Nous sommes très soucieuses d’essayer de trouver un nouveau moyen d’agir ensemble, et la visite au Tchad en a été l’un des exemples. Nous coopérons aussi pour soutenir Ellen Johnson Sirleaf au Libéria, à la fois en l’aidant à organiser un colloque international majeur sur la sécurité des femmes au Libéria en mars 2009, et, dans l’intervalle, en appuyant ses activités d’autonomisation des femmes et des jeunes filles au Libéria. J’espère que des visites comme celle du Tchad oriental seront organisées, et que les femmes dirigeantes mèneront davantage d’activités collectives concrètes pour affronter les problèmes.
iKNOW Politics: Vous êtes membre du Conseil de direction de la Coalition mondiale des Nations Unies sur les femmes et le SIDA. Compte tenu du fait que l’épidémie de SIDA touche de plus en plus de femmes, quelles sont les perspectives qui s’ouvrent aux politiciennes pour élaborer des mesures nationales afin de traiter le problème de la vulnérabilité des femmes et des jeunes filles?

▶ Tâche 1:
Restituez tel quel le passage, depuis « Nous sommes très » jusqu'à « affronter les problèmes. ».
▶ Tâche 2:
Pour chaque affirmation, indiquez par oui ou par non si elle concorde avec le passage, puis citez à l'identique les mots du passage qui le déterminent. (a) Le colloque international sur la sécurité des femmes au Libéria est prévu en mars 2009. (b) La personne interrogée siège au Conseil de direction de la Coalition mondiale des Nations Unies sur les femmes et le SIDA. (c) La visite mentionnée a eu lieu dans le Tchad occidental.
Les données proviennent d'une autre source que le passage.

▶ Contenu des données:
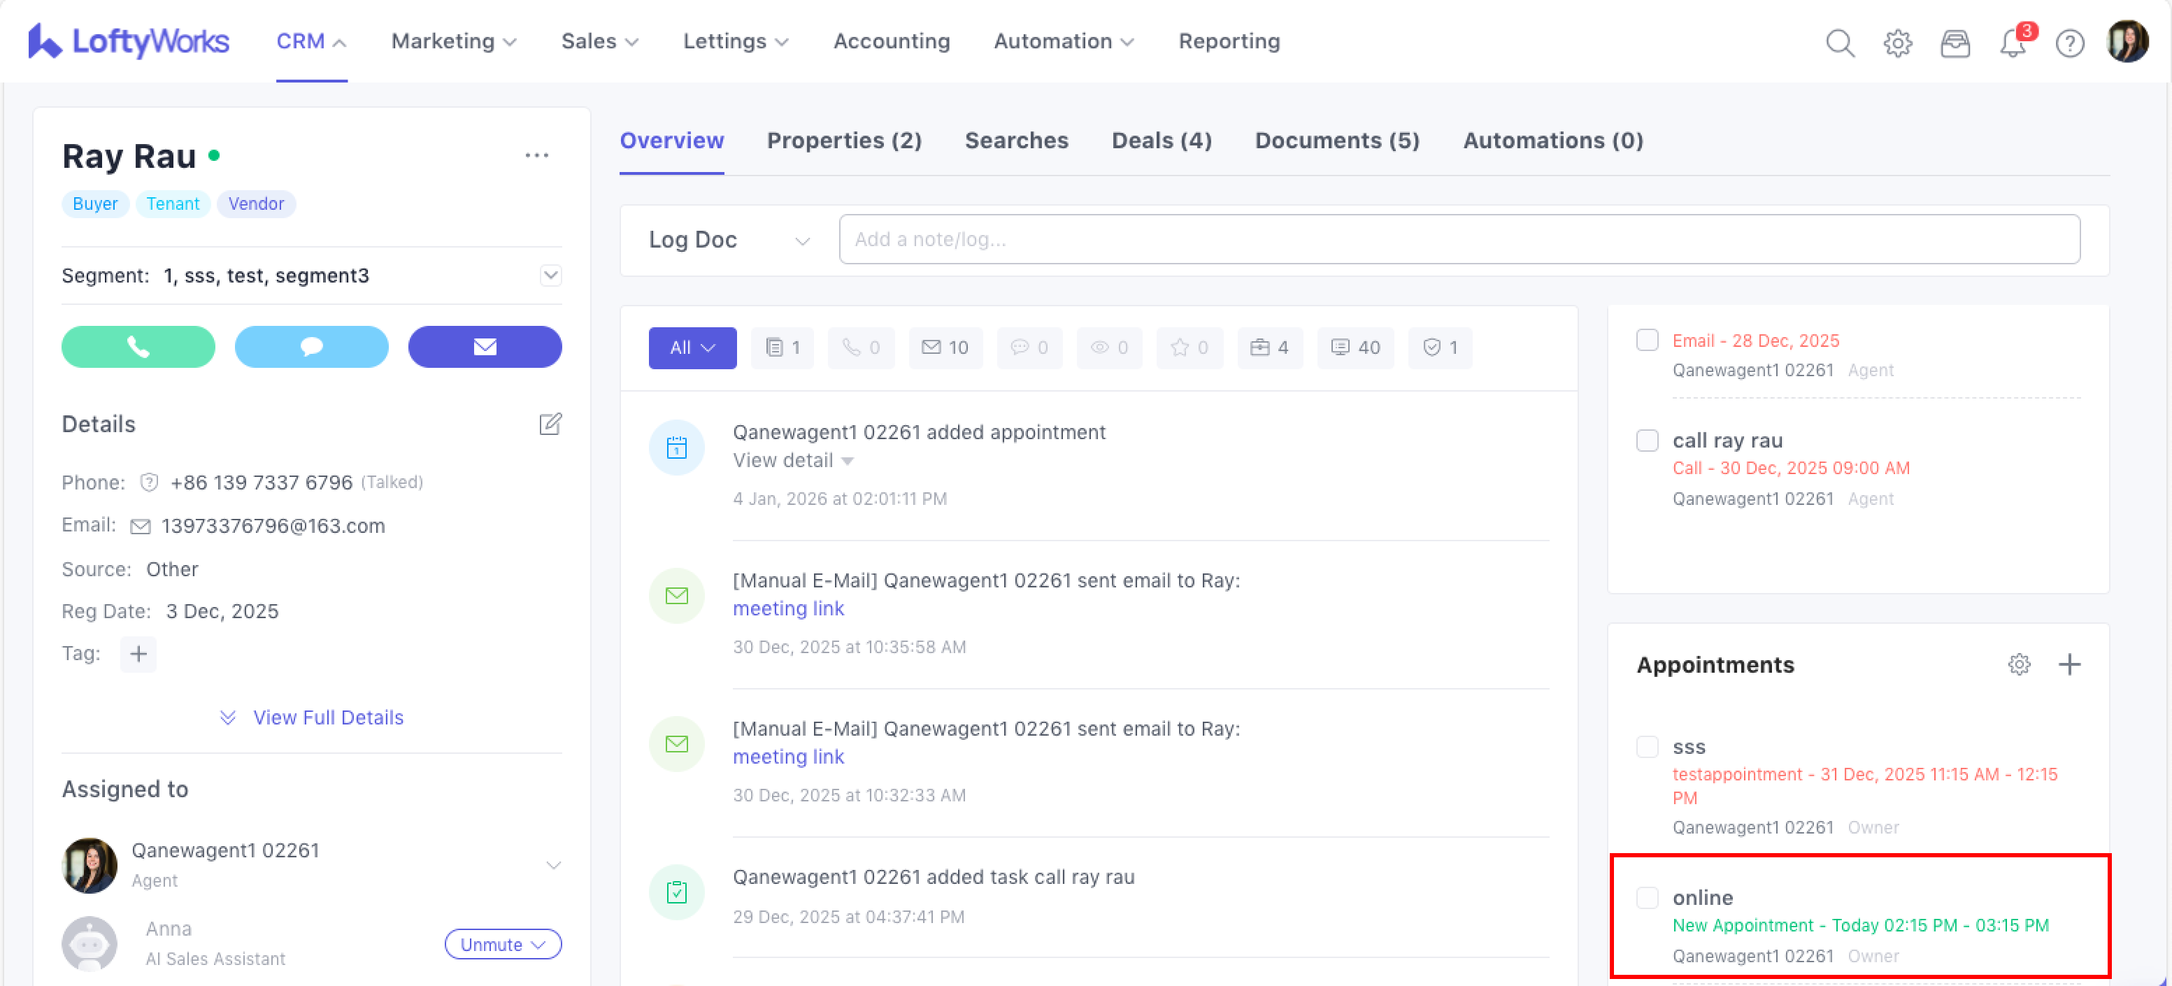Switch to the Properties (2) tab
This screenshot has width=2172, height=986.
(844, 141)
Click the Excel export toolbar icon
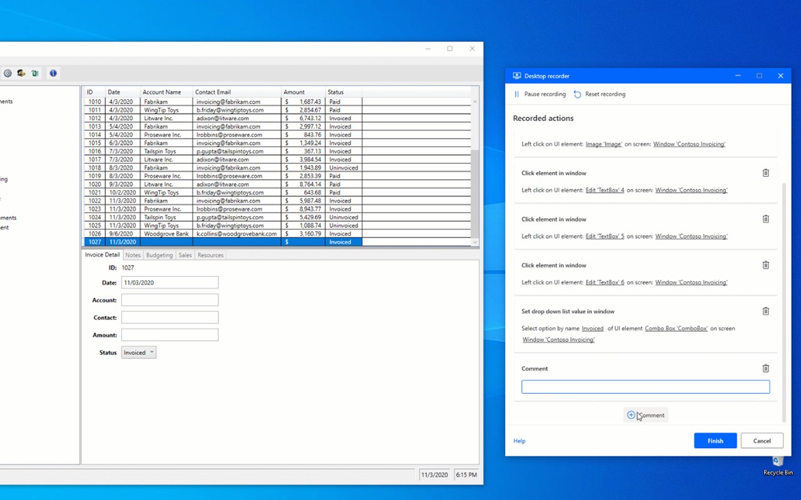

▶ Solution rédigée 1:
Nous sommes très soucieuses d’essayer de trouver un nouveau moyen d’agir ensemble, et la visite au Tchad en a été l’un des exemples. Nous coopérons aussi pour soutenir Ellen Johnson Sirleaf au Libéria, à la fois en l’aidant à organiser un colloque international majeur sur la sécurité des femmes au Libéria en mars 2009, et, dans l’intervalle, en appuyant ses activités d’autonomisation des femmes et des jeunes filles au Libéria. J’espère que des visites comme celle du Tchad oriental seront organisées, et que les femmes dirigeantes mèneront davantage d’activités collectives concrètes pour affronter les problèmes.

▶ Solution rédigée 2:
(a) Oui : « organiser un colloque international majeur sur la sécurité des femmes au Libéria en mars 2009 ».
(b) Oui : « Vous êtes membre du Conseil de direction de la Coalition mondiale des Nations Unies sur les femmes et le SIDA ».
(c) Non : « celle du Tchad oriental ».